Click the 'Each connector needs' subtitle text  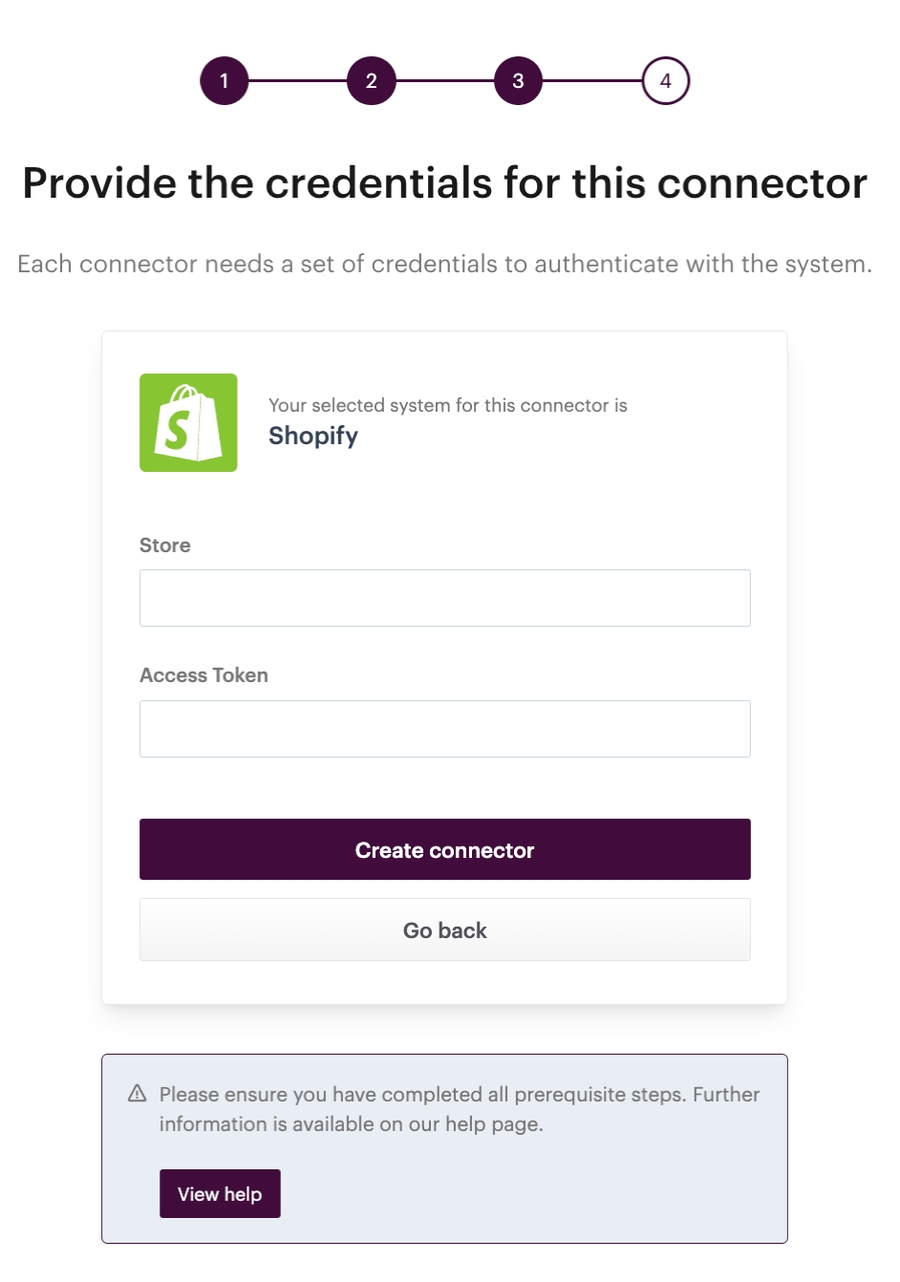coord(444,265)
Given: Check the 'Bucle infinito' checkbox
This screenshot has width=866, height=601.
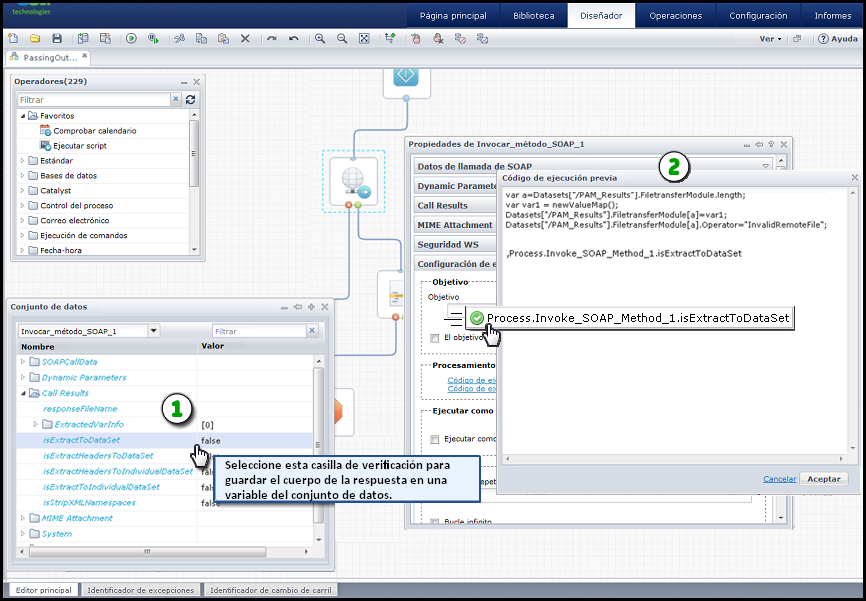Looking at the screenshot, I should point(434,521).
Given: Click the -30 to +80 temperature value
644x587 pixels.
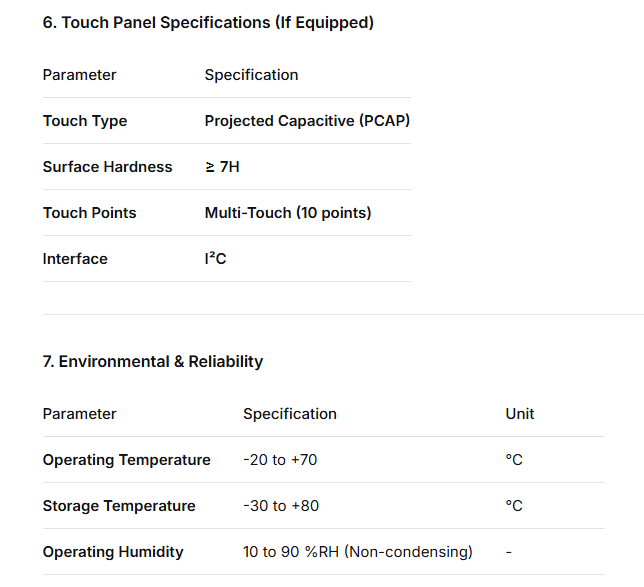Looking at the screenshot, I should [281, 506].
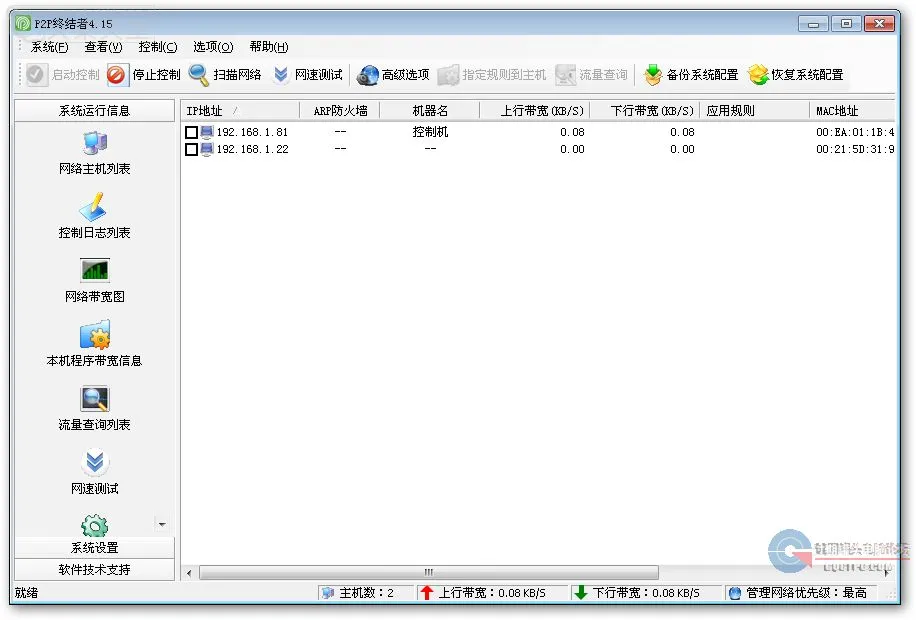The image size is (916, 620).
Task: Open 控制日志列表 in the sidebar
Action: pyautogui.click(x=94, y=207)
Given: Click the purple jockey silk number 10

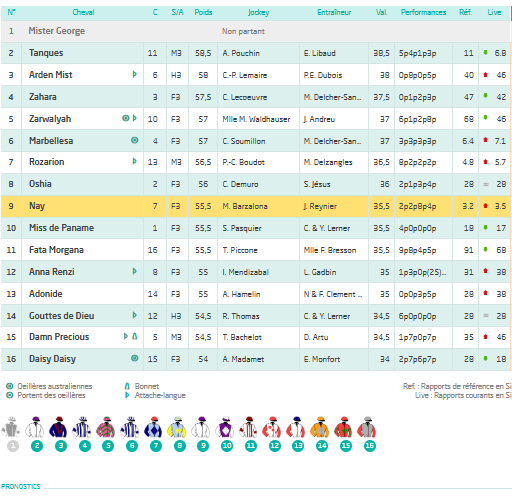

──────────────────────────────

> Exercise
Word for word, reproduce each line from the one with "644x587 pixels." through the last line of the material above, both included, and drop the pictures.

> Solution to this problem
644x587 pixels.
Looking at the screenshot, I should [281, 506].
The image size is (916, 620).
Task: Open 控制日志列表 in the sidebar
Action: pyautogui.click(x=94, y=207)
Given: Click the purple jockey silk number 10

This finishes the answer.